Hennessey Erin, DiFazio Matthew, Hennessey Ryan, Cassel Nicky
Department of Clinical Sciences, College of Veterinary Medicine, Kansas State University, Manhattan, Kansas, USA.
Army Medical Department, Student Detachment, San Antonio, Texas, USA.
Vet Radiol Ultrasound. 2022 Dec;63 Suppl 1:851-870. doi: 10.1111/vru.13163. Epub 2022 Dec 5.
Artificial intelligence in veterinary medicine is an emerging field. Machine learning, a subfield of artificial intelligence, allows computer programs to analyze large imaging datasets and learn to perform tasks relevant to veterinary diagnostic imaging. This review summarizes the small, yet growing body of artificial intelligence literature in veterinary imaging, provides necessary background to understand these papers, and provides author commentary on the state of the field. To date, less than 40 peer-reviewed publications have utilized machine learning to perform imaging-associated tasks across multiple anatomic regions in veterinary clinical and biomedical research. Major challenges in this field include collection and cleaning of sufficient image data, selection of high-quality ground truth labels, formation of relationships between veterinary and machine learning professionals, and closure of the gap between academic uses of artificial intelligence and currently available commercial products. Further development of artificial intelligence has the potential to help meet the growing need for radiological services through applications in workflow, quality control, and image interpretation for both general practitioners and radiologists.

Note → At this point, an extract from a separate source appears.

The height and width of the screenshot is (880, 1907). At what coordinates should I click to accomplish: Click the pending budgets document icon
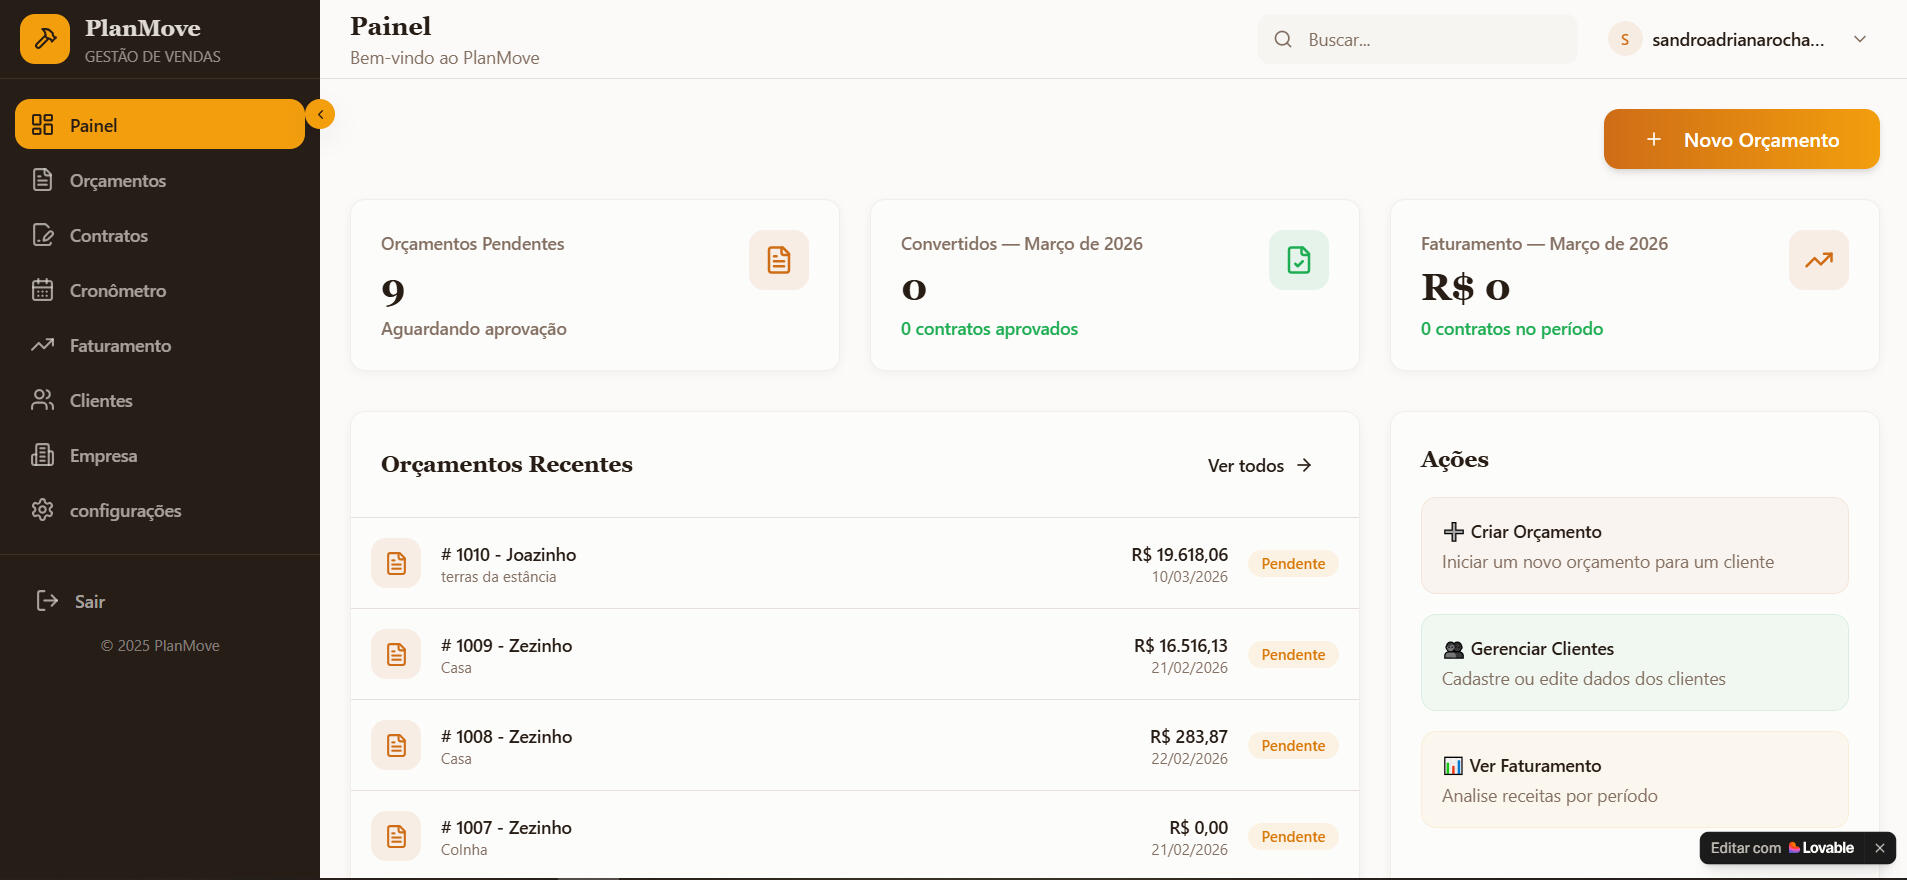tap(778, 260)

人工智能在兽医学领域是一个新兴领域。机器学习作为人工智能的一个子领域,使计算机程序能够分析大型影像数据集,并学习执行与兽医诊断成像相关的任务。这篇综述总结了兽医学影像领域中数量虽少但不断增长的人工智能文献,提供理解这些论文所需的背景知识,并对该领域的现状给出作者的评论。迄今为止,在兽医临床和生物医学研究中,利用机器学习在多个解剖区域执行与成像相关任务的同行评审出版物不到40篇。该领域的主要挑战包括收集和清理足够的图像数据、选择高质量的真实标签、建立兽医和机器学习专业人员之间的关系,以及缩小人工智能学术应用与现有商业产品之间的差距。人工智能的进一步发展有可能通过在工作流程、质量控制以及为全科医生和放射科医生进行图像解读方面的应用,帮助满足对放射学服务日益增长的需求。